### [Quoted passage]
^^^^^^^^^^^^^^^^

John Dower, War Without Mercy: Race & Power in the Pacific War.
List: 20th Century.
Subjects: World War II, Race, Popular Culture.

John Dower's War Without Mercy describes the ugly racial dimensions of the conflict in the Asian theater of World War II and their consequences on both military and reconstruction policy in the Pacific. "In the United States and Britain," Dower reminds us, "the Japanese were more hated than the Germans before as well as after Pearl Harbor. On this, there was no dispute among contemporary observers. They were perceived as a race apart, even a species apart -- and an overpoweringly monolithic one at that. There was no Japanese counterpart to the 'good German' in the popular consciousness of the Western Allies." (8) Conservative readers, don't fret - Dower isn't making this argument to exonerate the Japanese for their own racism or war crimes -- after all, "atrocious behavior occurred on all sides in the Pacific War." (12-13) Rather, Dower is exploring the propaganda of the US-Japanese conflict to delineate the "patterns of a race war," the cultural mechanisms of "othering," and the portability of racial/racist stereotypes. For "as the war years themselves changed over into into an era of peace between Japan and the Allied powers, the shrill racial rhetoric of the early 1940s revealed itself to be surprisingly adaptable. Idioms that formerly had denoted the unbridgeable gap between oneself and the enemy proved capable of serving the goals of accommodation as well." (13)

^^^^^^^^^^^^^^^^

### [Information supplied]
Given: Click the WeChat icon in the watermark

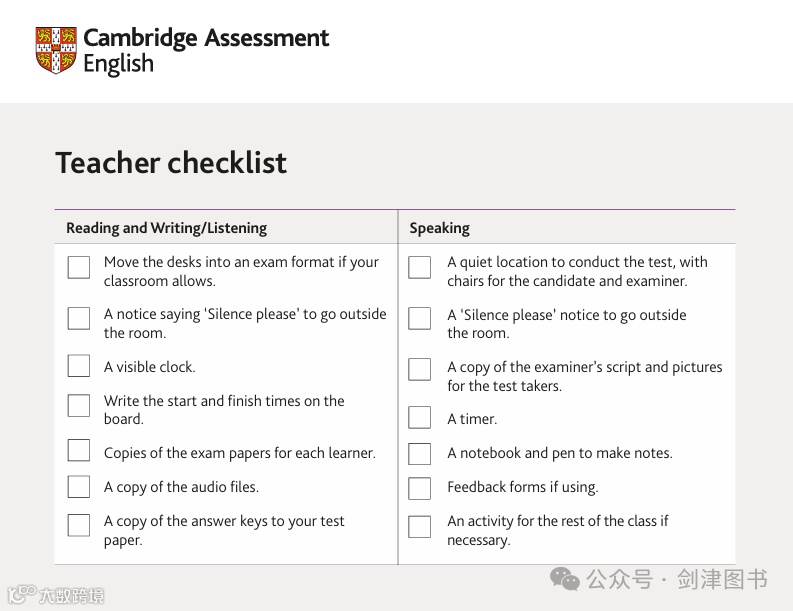Looking at the screenshot, I should click(565, 579).
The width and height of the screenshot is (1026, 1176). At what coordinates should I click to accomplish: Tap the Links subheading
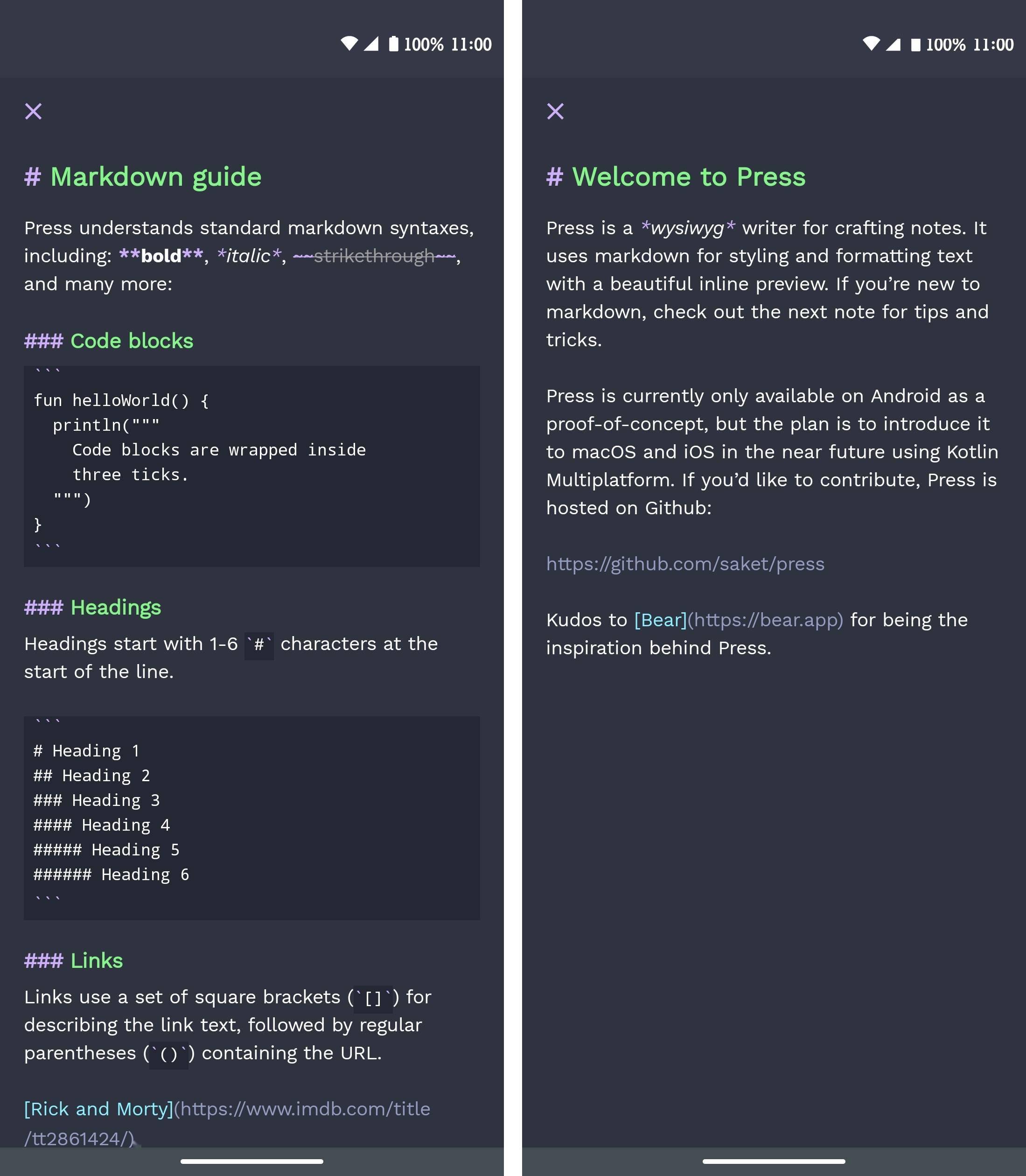click(96, 961)
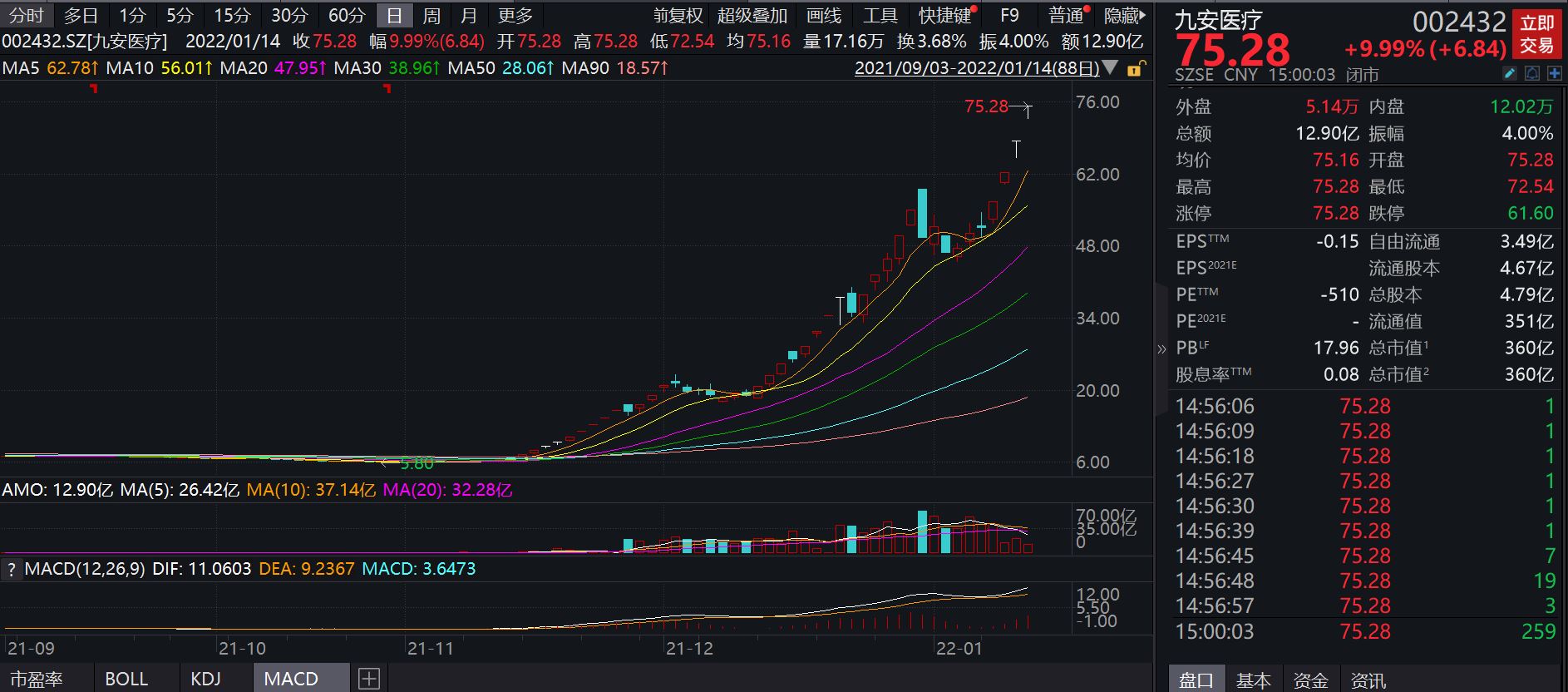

^^^^^^^^^^^^^^^^

### [Things to do]
**A)** Condense the paragraph of the War Without Mercy review that begins "John Dower's War Without Mercy describes" into a bulleted list of its main points.
**B)** Carry the War Without Mercy review forward with one more paragraph, starting after its closing quotation.
The listing is not used in any task.

### [Expected outputs]
**A)**
- The book examines the racial side of the Pacific War and how it shaped both military and reconstruction policy in the Pacific.
- In the United States and Britain, the Japanese were hated more than the Germans, both before and after Pearl Harbor. They were seen as a race or even a species apart, with no counterpart to the "good German." (8)
- Dower does not excuse Japanese racism or war crimes, since "atrocious behavior occurred on all sides in the Pacific War." (12-13)
- He studies the propaganda of the US-Japanese conflict to trace the "patterns of a race war," the cultural mechanisms of "othering," and how racial stereotypes carry over from one setting to another.
- When war gave way to peace, the same racial idioms that had marked the enemy as wholly apart turned out to serve the goals of accommodation as well. (13)

**B)**
Dower begins by examining the propaganda churned out by both war machines (including a Frank Capra documentary, Know Your Enemy - Japan) and discovers two underlying patterns of stereotyping. "In everyday words," he writes, the "first kind of stereotyping could be summed up in the statement: you are the opposite of what you say you are and the opposite of us, not peaceful but warlike, not good but bad...In the second form of stereotyping, the formula ran more like this: you are what you say you are, but that itself is reprehensible." (30) In this case, American's commitment to individualism became rapacious self-interest in the eyes of Japan, while the Japanese commitment to collectivity became herd thinking to Americans.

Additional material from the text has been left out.